- DIRECTIONS: Which lines of the entries below run from the one holding "Task: Toggle the switch in the top header" to the one holding "Task: Expand Show Formula Editor link", inclusive? Set down exactly those lines and no others.

- TASK MATERIAL:

>>

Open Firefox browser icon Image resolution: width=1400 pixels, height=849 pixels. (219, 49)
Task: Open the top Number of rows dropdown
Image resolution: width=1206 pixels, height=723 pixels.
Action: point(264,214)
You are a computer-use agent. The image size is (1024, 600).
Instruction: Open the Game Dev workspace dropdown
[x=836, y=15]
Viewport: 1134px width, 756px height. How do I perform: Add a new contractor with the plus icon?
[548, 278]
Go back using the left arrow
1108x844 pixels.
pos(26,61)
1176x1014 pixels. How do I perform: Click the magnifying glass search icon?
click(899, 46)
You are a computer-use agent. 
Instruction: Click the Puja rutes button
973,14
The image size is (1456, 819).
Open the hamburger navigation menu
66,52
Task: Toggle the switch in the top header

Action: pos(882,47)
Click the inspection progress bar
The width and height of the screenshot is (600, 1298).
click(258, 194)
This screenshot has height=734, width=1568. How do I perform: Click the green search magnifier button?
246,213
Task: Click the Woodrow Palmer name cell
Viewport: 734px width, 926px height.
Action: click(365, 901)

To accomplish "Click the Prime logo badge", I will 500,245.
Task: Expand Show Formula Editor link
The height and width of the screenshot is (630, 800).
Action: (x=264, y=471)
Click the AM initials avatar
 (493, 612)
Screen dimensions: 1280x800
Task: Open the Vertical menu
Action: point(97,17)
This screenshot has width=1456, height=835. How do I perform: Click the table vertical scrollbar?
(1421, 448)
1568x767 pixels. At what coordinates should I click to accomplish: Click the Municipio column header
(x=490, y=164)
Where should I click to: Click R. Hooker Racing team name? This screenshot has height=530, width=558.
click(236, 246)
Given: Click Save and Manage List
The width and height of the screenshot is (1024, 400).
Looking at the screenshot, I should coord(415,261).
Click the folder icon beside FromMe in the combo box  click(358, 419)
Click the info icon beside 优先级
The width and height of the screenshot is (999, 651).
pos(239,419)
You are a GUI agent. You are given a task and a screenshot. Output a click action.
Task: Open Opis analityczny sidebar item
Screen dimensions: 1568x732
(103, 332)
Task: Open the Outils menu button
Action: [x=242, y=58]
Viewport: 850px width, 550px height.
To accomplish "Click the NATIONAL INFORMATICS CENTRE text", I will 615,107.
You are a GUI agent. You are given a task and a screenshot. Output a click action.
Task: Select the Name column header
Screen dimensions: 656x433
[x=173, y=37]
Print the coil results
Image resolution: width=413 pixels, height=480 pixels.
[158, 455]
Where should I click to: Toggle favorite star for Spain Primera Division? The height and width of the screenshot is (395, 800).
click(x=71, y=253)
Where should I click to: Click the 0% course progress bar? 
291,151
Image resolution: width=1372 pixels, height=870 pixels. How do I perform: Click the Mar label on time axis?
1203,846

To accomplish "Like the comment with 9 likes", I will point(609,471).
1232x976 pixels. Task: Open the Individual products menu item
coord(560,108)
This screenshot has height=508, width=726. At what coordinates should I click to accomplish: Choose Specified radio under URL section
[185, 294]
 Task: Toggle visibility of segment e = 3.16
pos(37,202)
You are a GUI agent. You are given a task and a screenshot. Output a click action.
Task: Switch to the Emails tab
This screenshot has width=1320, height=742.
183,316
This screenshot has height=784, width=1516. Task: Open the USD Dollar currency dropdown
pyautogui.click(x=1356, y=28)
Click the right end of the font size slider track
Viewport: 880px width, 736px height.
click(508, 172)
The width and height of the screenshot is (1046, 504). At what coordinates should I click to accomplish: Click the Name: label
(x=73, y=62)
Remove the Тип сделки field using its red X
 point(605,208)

<<

- EXERCISE ANSWER:
Task: Toggle the switch in the top header

Action: pos(882,47)
Click the inspection progress bar
The width and height of the screenshot is (600, 1298).
click(258, 194)
This screenshot has height=734, width=1568. How do I perform: Click the green search magnifier button?
246,213
Task: Click the Woodrow Palmer name cell
Viewport: 734px width, 926px height.
Action: click(365, 901)

To accomplish "Click the Prime logo badge", I will 500,245.
Task: Expand Show Formula Editor link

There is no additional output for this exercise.